🤖 AI Summary
High-dimensional Gaussian graphical models suffer from poor interpretability and unstable parameter estimation. To address these issues, we propose the Clusterpath Graphical Model (CGGM), the first framework that explicitly embeds variable clustering into graphical model estimation. CGGM employs an aggregation penalty to automatically group variables and learn a precision matrix with a block structure—ensuring consistency with the underlying covariance’s block structure. The method integrates aggregation regularization with ℓ₁ sparsity regularization, formulated as a convex optimization problem and solved via a cyclic block coordinate descent algorithm. Extensive simulations and experiments on diverse real-world datasets demonstrate that CGGM significantly outperforms state-of-the-art methods in estimation accuracy, robustness, interpretability, and practical utility. By jointly enforcing structural sparsity and cluster structure, CGGM establishes a new paradigm for high-dimensional graphical modeling that achieves both statistical stability and structural interpretability.
📝 Abstract
Graphical models serve as effective tools for visualizing conditional dependencies between variables. However, as the number of variables grows, interpretation becomes increasingly difficult, and estimation uncertainty increases due to the large number of parameters relative to the number of observations.
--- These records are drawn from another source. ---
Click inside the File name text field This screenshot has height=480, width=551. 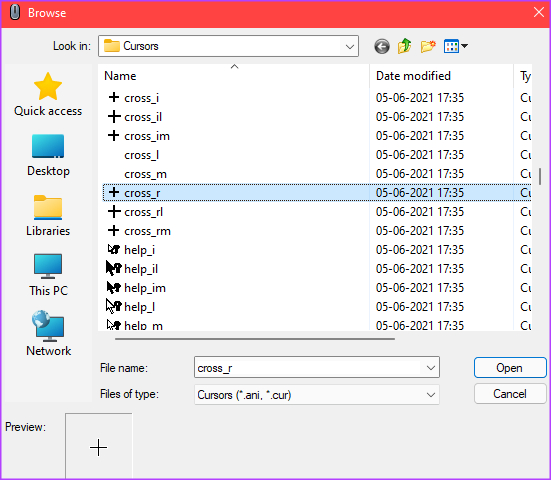308,368
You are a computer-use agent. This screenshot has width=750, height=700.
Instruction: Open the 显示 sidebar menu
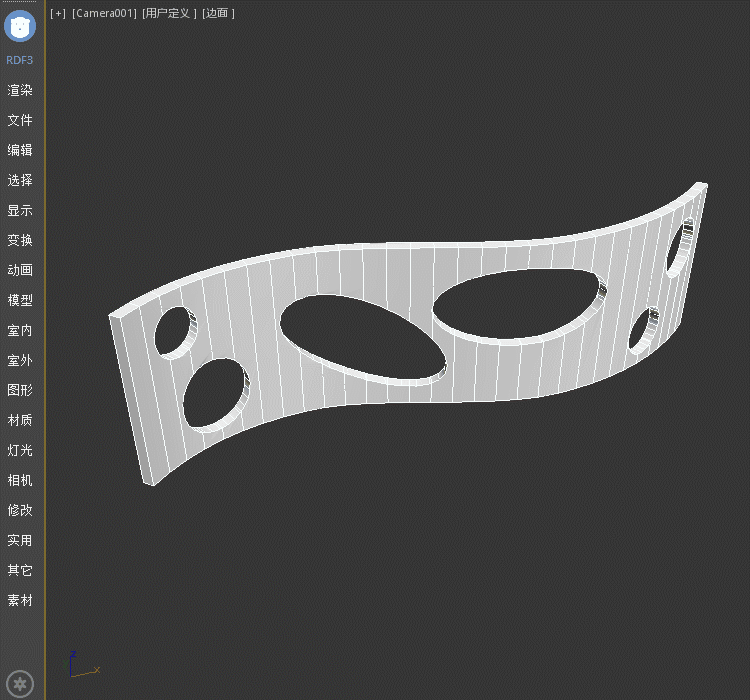pyautogui.click(x=20, y=210)
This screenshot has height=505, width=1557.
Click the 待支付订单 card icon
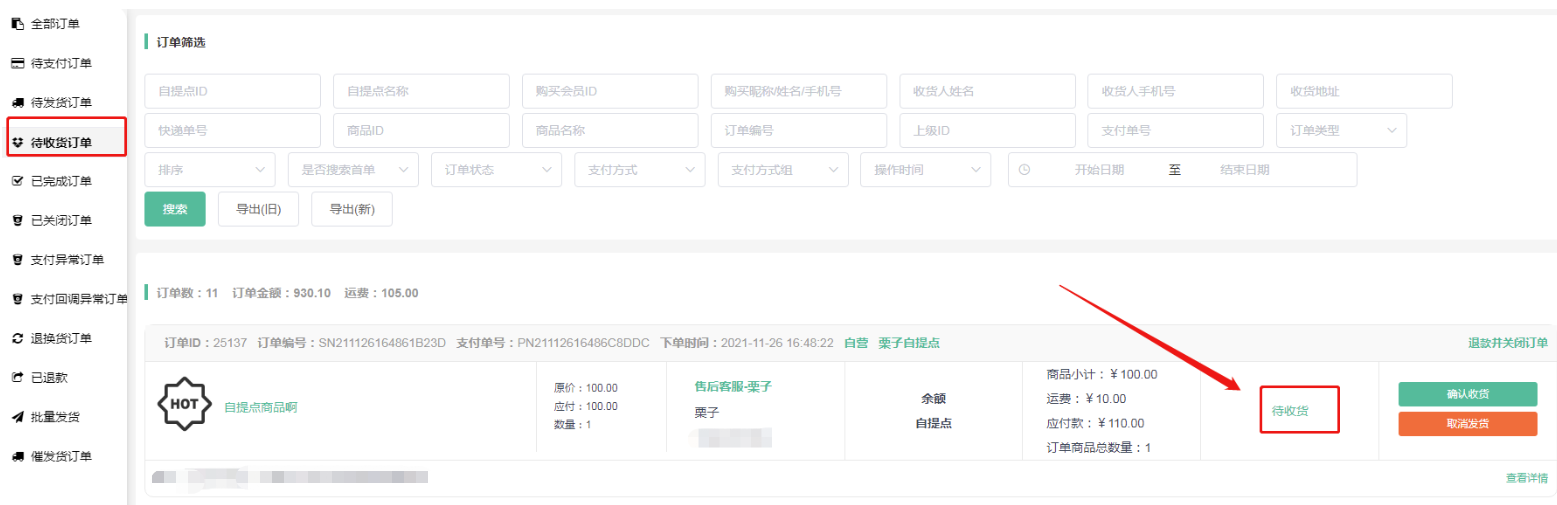tap(17, 63)
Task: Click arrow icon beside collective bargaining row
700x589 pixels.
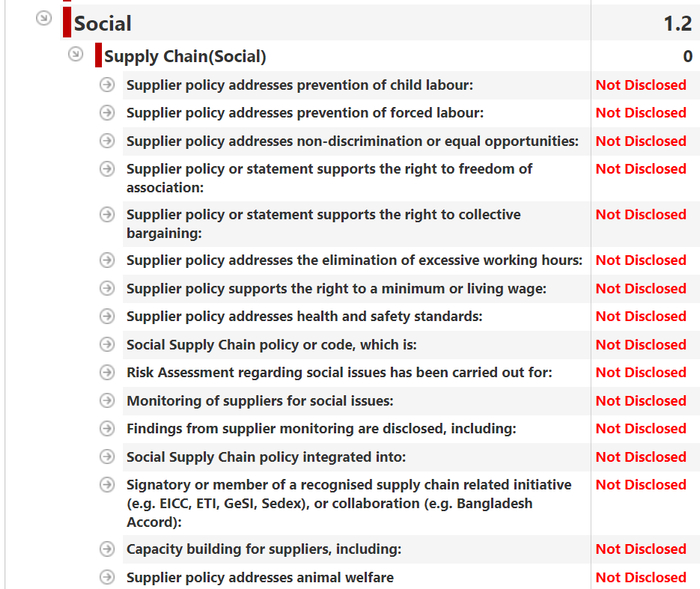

To address these challenges, we introduce the Clusterpath estimator of the Gaussian Graphical Model (CGGM) that encourages variable clustering in the graphical model in a data-driven way. Through the use of an aggregation penalty, we group variables together, which in turn results in a block-structured precision matrix whose block structure remains preserved in the covariance matrix. The CGGM estimator is formulated as the solution to a convex optimization problem, making it easy to incorporate other popular penalization schemes which we illustrate through the combination of an aggregation and sparsity penalty. We present a computationally efficient implementation of the CGGM estimator by using a cyclic block coordinate descent algorithm. In simulations, we show that CGGM not only matches, but oftentimes outperforms other state-of-the-art methods for variable clustering in graphical models. We also demonstrate CGGM's practical advantages and versatility on a diverse collection of empirical applications.